As any good drum teacher will tell you, timing is everything.
For some, the timing surrounding yesterday’s hearing will be beneficial to their political interests while others will see it as disastrous.
First Minister Nicola Sturgeon does not believe the trial of a former party grandee – or the most successful and recognisable male leader in the party’s history, to be matter of fact – will have any impact on results come December 12, but even she cannot surely believe that to be the case.
The SNP are a well-oiled, slick machine, where dissension in the ranks is not only rarely acknowledged, but quickly made to disappear.
Just ask one-time depute leader also-ran Christopher McEleny. He was in the running to become second-in-command in the party, but a few publicly shared off-message opinions since then saw him pretty much called out and booed at the party’s Aberdeen conference in October – if not by name, by “plan B” policy push at the very least.

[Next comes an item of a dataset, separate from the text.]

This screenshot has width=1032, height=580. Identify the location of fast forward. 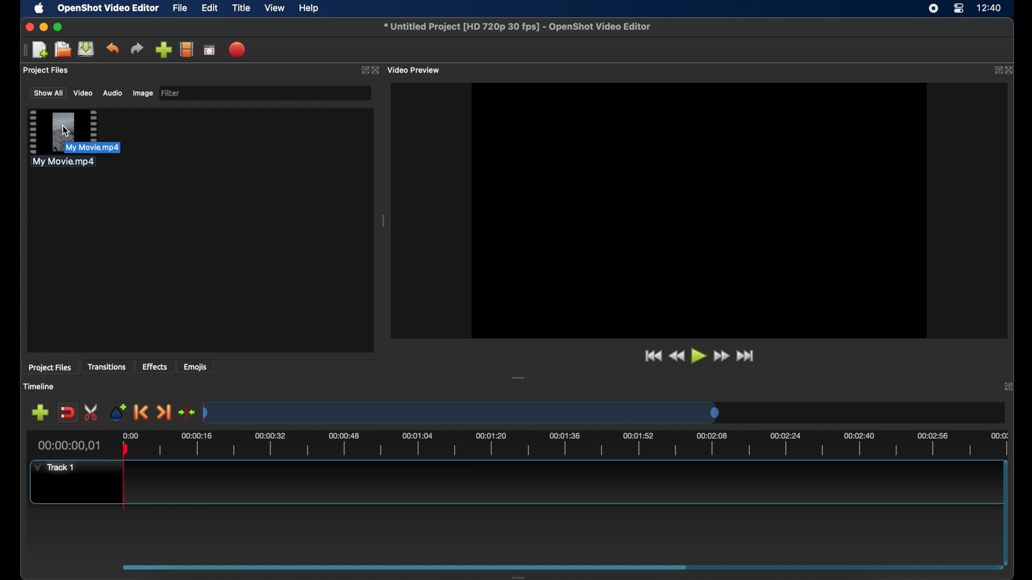
(722, 356).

So to say the SNP will not be expecting the trial to have an impact beggars belief.
SNP advisers and officers, to borrow a phrase from earlier, rarely miss a beat – especially as loud and as serious as the one being marked out on the Royal Mile yesterday morning.
It would do well for those looking to exploit the trial to remember there are alleged victims at the heart of it who deserve to have their claims listened to and anonymity respected.
To take advantage of their situation would be undemocratic, and unbecoming of anyone who claims to respect the rule of law.
So what must be at the forefront of the mind of every journalist covering the trial, every politician planning their next move and every member of the public with a social media account and gossip they think it would be a good idea to share – justice has to be served, in its entirety and to the letter.